From a sector perspective in the U.S., four of the ten sectors that make up the S&P 500 increased over 3.5% during 2015, while every other sector declined for the year. Some sectors, such as energy and materials, experienced double digit losses. There was also significant divergence in the performance of growth stocks versus value stocks. U.S. growth stocks returned 5.7% while value stocks returned -3.8%. The number of companies contributing to positive market performance declined at a rapid clip in 2015. Gauges of market breadth were at very low levels in 2015, similar to the late 1990’s when a handful of high-flying technology stocks drove the performance of major stock market indices. To illustrate the lack of market breadth in 2015, the performance of the S&P 500, which is skewed towards mega cap companies, would have been 3% lower if not for the performance of eight stocks. These companies include well-known names such as Amazon, Microsoft, Google, and Facebook. On the other hand, if an investor had invested in a portfolio of equally-weighted S&P stocks, their return would have been –4.1%.
2015 was also a difficult year in commodity markets. Crude oil, the world’s most important commodity, fell almost 35% to an 11-year low. Across the entire commodity complex prices were down, with the Bloomberg Commodity Index falling almost 25%, its fifth straight year of declines.

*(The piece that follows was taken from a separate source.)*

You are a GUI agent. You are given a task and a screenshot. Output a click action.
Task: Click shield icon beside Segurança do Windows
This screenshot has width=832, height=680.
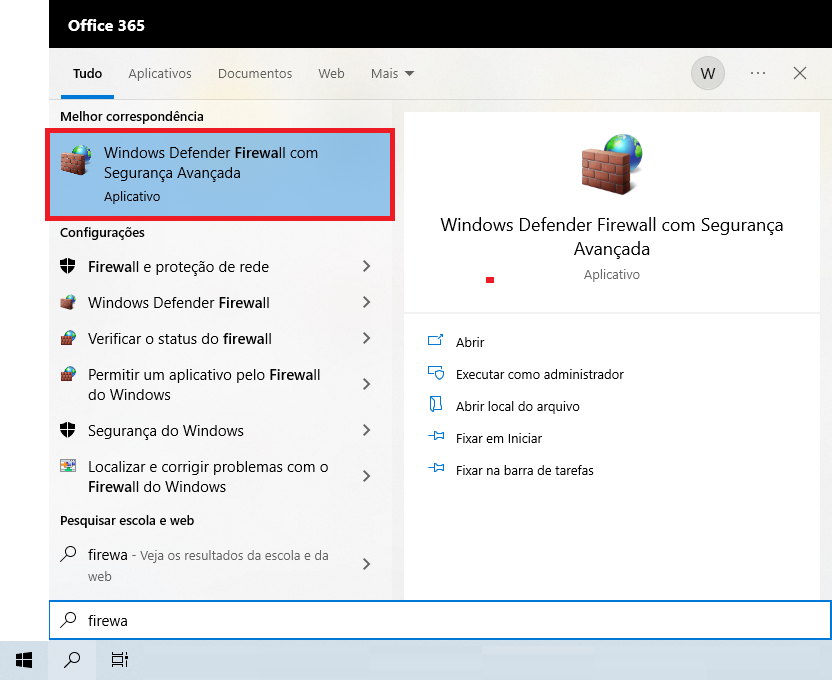pos(68,431)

After several years of feints and false starts, the Federal Reserve raised interest rates in December for the first time in almost ten years. Despite this move by policymakers, the 10-Year Treasury Bond, which started the year yielding 2.12%, ended the year yielding only 2.27%. During the year the 10-Year Treasury traded at a low of 1.68% in late January and a high of 2.44% in July before ending the year only marginally higher than it started. High yield bonds, impacted mainly by distress in the energy sector, traded off dramatically in 2015, losing over 4.6%, the worst performance in the high yield market since 2008. Despite the slight increase in rates and widening credit spreads, the Barclays US Aggregate Bond Index was still able to squeeze out a positive return of 0.55% for the year. Municipal bonds did significantly better, returning 2.43%, providing a bright spot for diversified portfolios.